== Задания ==
a - Перепишите без изменений участок отрывка о картинах Пиросманашвили от слов «Если уж и называть» до слов «силен и активен.» включительно.
b - Какие два понятия в грузинском языке обозначаются одним словом, согласно отрывку о картинах Пиросманашвили?

== Исходный отрывок ==
Если уж и называть все эти картины пейзажами, то, скорее, следуя немного старомодной, но вполне удобопонятной терминологии, «фигурными». А иных у Пиросманашвили нет и, наверно, быть не могло. В его искусстве пейзаж был возвращен на традиционное место — быть при человеке, подчиняться ему, оставаться только средой человека и не превращаться в самоцель. Но уж в этом качестве он оказывается силен и активен.
Материалом для «загородных» картин, как бы чудны некоторые из них нам ни казались, служила сама реальность. Путешественников разных времен не раз поражало тяготение грузин выносить свои трапезы на вольный воздух — пировать не дома, среди четырех стен, а хотя бы на открытой террасе или еще лучше — на природе, не ленясь для нескольких проносящихся как миг часов наслаждения привозить утварь и еду, сооружать столы, скамьи и временные навесы, защищающие от непогоды и солнца. Еще диковиннее казалось обыкновение пировать прямо на траве, под деревьями, или на вершине холма с распахивающимся во все стороны красивым видом, разостлав ковер и скатерть и разбросав и расставив хлебы, роги для вина, сыр, зелень, цветы и все прочее, в том числе и большие лаваши — вместо салфеток и маленькие — вместо тарелок, и поставив рядом музыкантов (недаром в грузинском языке «скатерть» и «трапеза» обозначаются одним словом и вино «столовое» буквально переводится как «скатертное»). Это обыкновение дожило до наших дней. Маленькие духаны, разбросанные в изобилии за городской чертой, тоже по-своему утоляли потребность общения с природой, и даже убогие городские сады позволяли видеть над головой небо, а под ногами чувствовать землю.

== Исходные данные ==
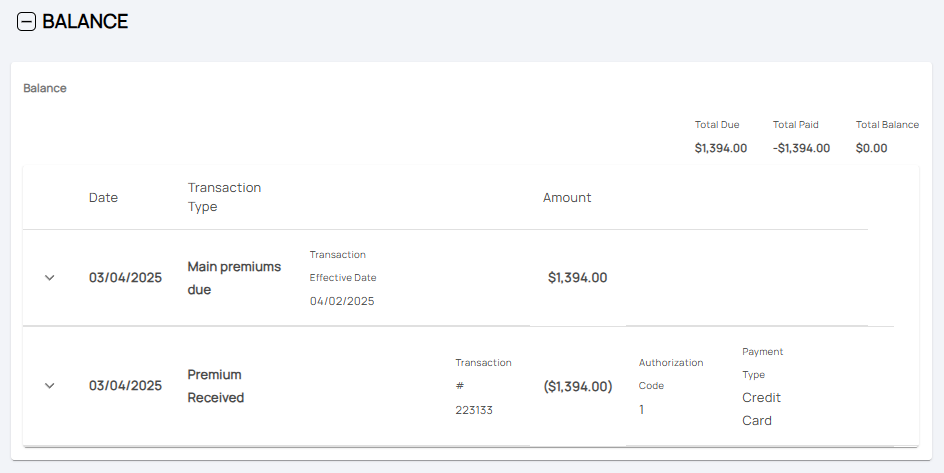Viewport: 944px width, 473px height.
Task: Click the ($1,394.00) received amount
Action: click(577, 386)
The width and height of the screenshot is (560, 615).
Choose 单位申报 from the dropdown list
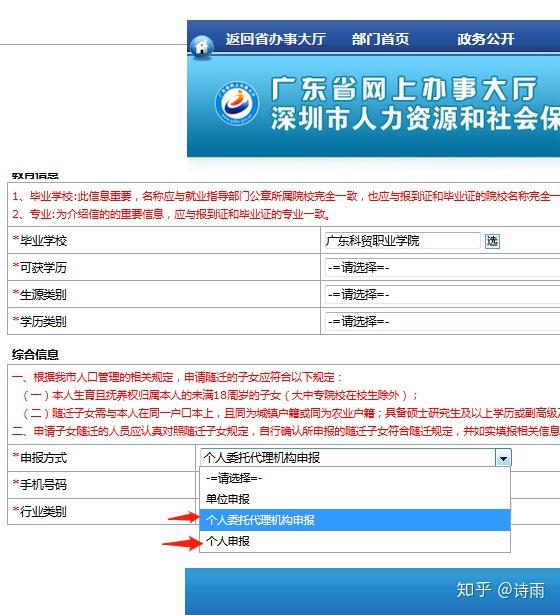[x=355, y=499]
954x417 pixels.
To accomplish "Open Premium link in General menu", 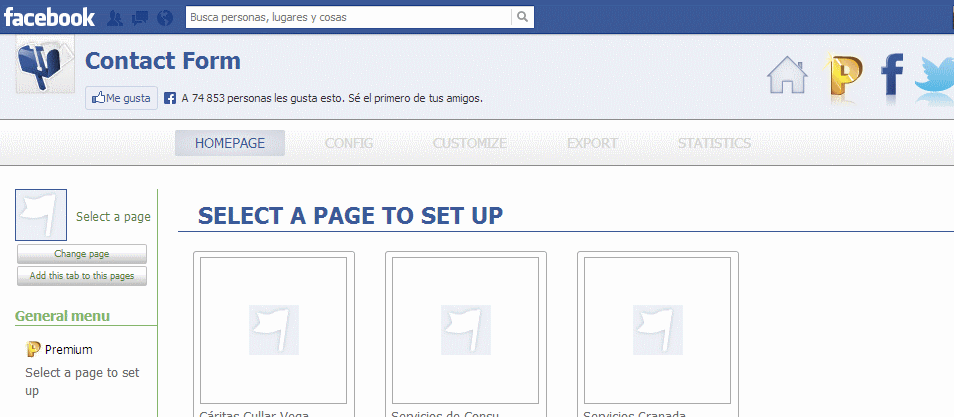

== Ответы ==
a -
Если уж и называть все эти картины пейзажами, то, скорее, следуя немного старомодной, но вполне удобопонятной терминологии, «фигурными». А иных у Пиросманашвили нет и, наверно, быть не могло. В его искусстве пейзаж был возвращен на традиционное место — быть при человеке, подчиняться ему, оставаться только средой человека и не превращаться в самоцель. Но уж в этом качестве он оказывается силен и активен.

b - «Скатерть» и «трапеза».